11.2 cm high by 8.4 cm wide (4 ⅜ by 3 ¼ inches), vignetted, p. 117; p. 95 in the 1861 volume.

Regular illustration for the fourteenth weekly number of Collins's The Woman in White: A Novel (1860).

Scanned image and text by Philip V. Allingham.

You may use the image without prior permission for any scholarly or educational purpose as long as you (1) credit the person who scanned the image, and (2) link your document to this URL in a web document or cite the Victorian Web in a print one.

"Figaro Quá! Figaro Lá!" etc. — staff artist John McLenan's thirteenth regular composite woodblock engraving for Wilkie Collins's The Woman in White: A Novel, Instalment 14, published on 25 February 1860 in Harper's Weekly: A Journal of Civilization, Vol. IV, "The Second Epoch; The Story continued by Marian Halcombe, Blackwater Park, Hampshire: IX, July 2," p. 117; p. 92 in the 1861 volume. [Click on the image to enlarge it.]

Passage: Count Fosco as a afficiando of Buffo Opera

As we passed an open space among the trees in front of the house, there was Count Fosco, slowly walking backwards and forwards on the grass, sunning himself in the full blaze of the hot July afternoon. He had a broad straw hat on, with a violet-coloured ribbon round it. A blue blouse, with profuse white fancy-work over the bosom, covered his prodigious body, and was girt about the place where his waist might once have been with a broad scarlet leather belt. Nankeen trousers, displaying more white fancy-work over the ankles, and purple morocco slippers, adorned his lower extremities. He was singing Figaro’s famous song in the Barber of Seville, with that crisply fluent vocalisation which is never heard from any other than an Italian throat, accompanying himself on the concertina, which he played with ecstatic throwings-up of his arms, and graceful twistings and turnings of his head, like a fat St. Cecilia masquerading in male attire. “Figaro qua! Figaro la! Figaro su! Figaro giu!” sang the Count, jauntily tossing up the concertina at arm’s length, and bowing to us, on one side of the instrument, with the airy grace and elegance of Figaro himself at twenty years of age.

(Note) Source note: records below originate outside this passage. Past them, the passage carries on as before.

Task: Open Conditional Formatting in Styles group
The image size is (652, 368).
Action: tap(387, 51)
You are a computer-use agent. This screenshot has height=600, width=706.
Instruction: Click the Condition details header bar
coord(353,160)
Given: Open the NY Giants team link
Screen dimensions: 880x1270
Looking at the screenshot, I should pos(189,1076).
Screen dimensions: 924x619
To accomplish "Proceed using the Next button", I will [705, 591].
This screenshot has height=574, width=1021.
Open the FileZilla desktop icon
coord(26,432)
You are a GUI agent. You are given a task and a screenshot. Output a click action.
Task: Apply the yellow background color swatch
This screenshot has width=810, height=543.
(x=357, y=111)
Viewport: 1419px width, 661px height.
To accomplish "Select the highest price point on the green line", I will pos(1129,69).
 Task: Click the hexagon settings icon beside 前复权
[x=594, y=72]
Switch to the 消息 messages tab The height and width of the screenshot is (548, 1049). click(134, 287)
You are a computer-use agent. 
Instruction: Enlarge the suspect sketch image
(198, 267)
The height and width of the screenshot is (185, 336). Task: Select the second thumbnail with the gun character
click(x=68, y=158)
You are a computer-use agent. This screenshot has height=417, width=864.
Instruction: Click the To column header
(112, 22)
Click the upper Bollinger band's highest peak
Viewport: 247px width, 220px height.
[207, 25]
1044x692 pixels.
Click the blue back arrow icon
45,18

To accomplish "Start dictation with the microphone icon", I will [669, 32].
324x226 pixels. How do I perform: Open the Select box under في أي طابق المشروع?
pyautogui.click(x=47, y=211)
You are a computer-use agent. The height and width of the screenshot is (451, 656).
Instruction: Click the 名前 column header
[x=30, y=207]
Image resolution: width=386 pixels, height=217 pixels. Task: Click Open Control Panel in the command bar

“Take my word for it, Laura, that man knows something of Sir Percival’s embarrassments,” I said, as we returned the Count’s salutation from a safe distance. ["The Second Epoch. The Story continued by Marian Halcombe," Blackwater Park, Hampshire. July 2," p. 229; p. 95 in the 1861 volume.]

Commentary: Count Fosco — The Singer as much as the Italian Aristocrat

Once again, McLenan communicates Fosco's enormous girth and his peculiar taste for accompanying himself on a musical instrument as he sings Italian songs, such as "Figaro" from The Barber of Seville, or The Useless Precaution (1816), a comic opera by Giancomo Rossini based on Pierre Beaumarchais's French comedy of 1775. The minimal background and the grass, lower centre, as well as the Count's straw hat suggest that the scene is outside, where his "crisply fluent vocalization" (95), accompanied vigorously on an Italian concertina, is less likely to disturb the family and servants. What McLenan fails to communicate is the Count's ecstatic movements.

Related Material

  • McLenan's headnote vignette for the thirteenth number: Fosco points to blood-stains on the floor of the summer-house for 25 February 1860
  • Fred Walker's poster: The Woman in White for the Olympic's October 1871 adaptation

Bibliography

Collins, Wilkie. The Woman in White: A Novel. New York: Harper & Bros., 1860.

Collins, Wilkie. The Woman in White: A Novel. Harper's Weekly: A Journal of Civilization. Illustrated by John McLenan. Vols. III-IV (16 November 1859 through 8 September 1860).

Collins, Wilkie. The Woman in White. Ed. Maria K. Bachman and Don Richard Cox. Illustrated by Sir John Gilbert. London: Minerva, 2006.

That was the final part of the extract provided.